Genius is 1% inspiration and 99% perspiration. - Thomas Edison
Well known quote. So what?
I think it applies to the concept iteration quite well. When you start a project that you’re excited about, it can be nothing short of exhilarating. The high of having that idea, that cool new thing that you can create can drive people to create some amazing things. But that quote is the perfect example of what really happens when it comes to product creation. That idea, that initial excitement and that initial burst of inspiration are nothing but a small part in the creation process. What happens after that initial push is actually a lot more important in the long run.
I believe that you have to get to the prototype stage as quickly as possible. Whatever the idea, whatever the concept, getting it sketched out, visualized and prototyped is absolutely critical. You get to see so much more with a first prototype. The true value is a lot greater than all the thinking and pondering you can do. But, what do you do after? That first prototype tends to be a bump for a lot of people. You finally get to see those ideas in reality and some of those ideas are likely not what you expected. You’ll find new flaws, new usability issues that you didn’t think about. Suddenly, the project gets complicated.

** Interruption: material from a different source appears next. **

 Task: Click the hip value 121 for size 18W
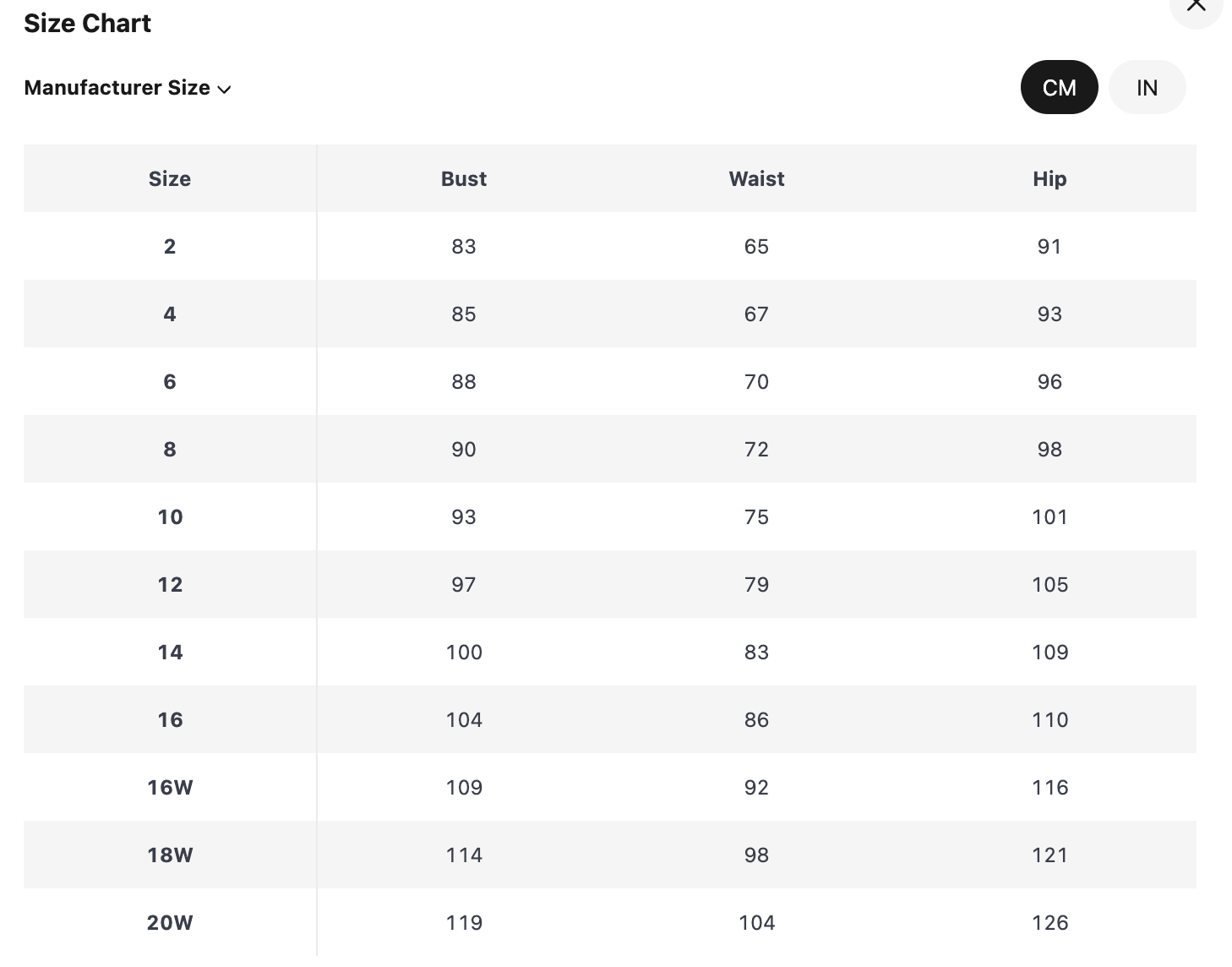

This is where iteration becomes key. The reality is you’re likely chasing a very specific idea that you see in your mind's eye, and those first attempts at that idea are going to be poor. You’re going to try your best to nail it, but you absolutely can’t nail it in one shot. This is where the rest of the work comes in. And a good portion of that 99% is really iteration and exploration of the initial prototype.
Here are some tips:
- Grab your team and take the time to review the iteration thats in front of you. How does it compare to the initial idea or the initial brief.
- Create a complete list of the issues that you can pinpoint on the initial review. Note those down for your future reference.

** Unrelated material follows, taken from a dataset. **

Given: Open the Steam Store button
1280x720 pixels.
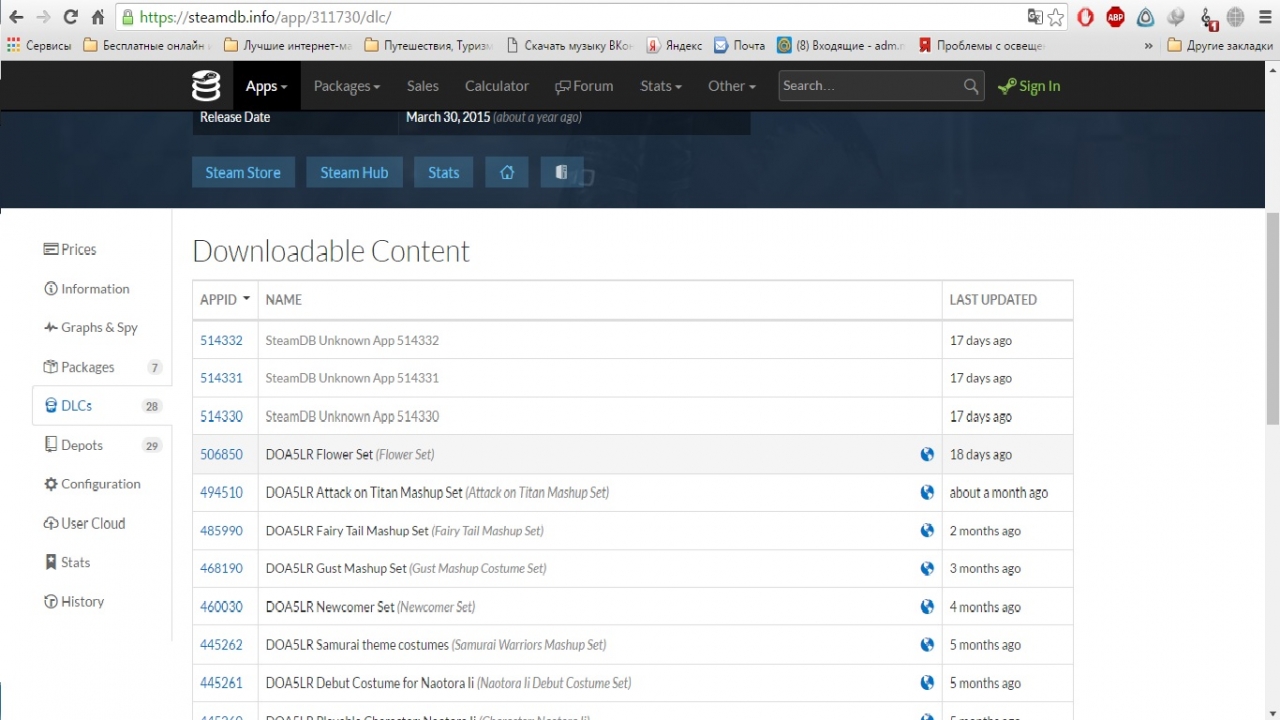Looking at the screenshot, I should 243,172.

- Let a trusted outside party review the product. Do your concerns resonate with someone who doesn’t know this project as well as you? If there are new concerns, explore them further.
- The user is key when it comes to products, having several people test your project might yield further usability based insights
- Once you catalogue all comments and issues - begin to create a list of fixes. How do you solve the problems?
- Create the next iteration based on your fix
The trick of course is to not loose sight of your initial vision and idea. If you show your product to too many people, the concept might get diluted. It can be easy to focus group the product to death and let it loose all of its unique attributes. The initial brief is an absolute must. Is this product delivering on what you’re setting out to do? Will the changes on this iteration bring it closer to the initial brief or compromise the idea? You have to be aware of the changes you choose to make
And now here’s the secret sauce - Iterate as many times as you can within your schedule. You product, like any piece of art, will likely never truly be finished. I’ve always believed that the more iterations we had, the better the product became. As you get further and further into the process, you begin to iterate on the crucial details and you’ll begin to solve usability issues.
So, while the initial idea is a powerful thing, having the discipline to iterate and improve your prototypes are the true necessary work. They require time and they require a great amount of effort. Don’t skip on the iteration. It’s the juicy center - and really where you get to learn quite a lot in the process.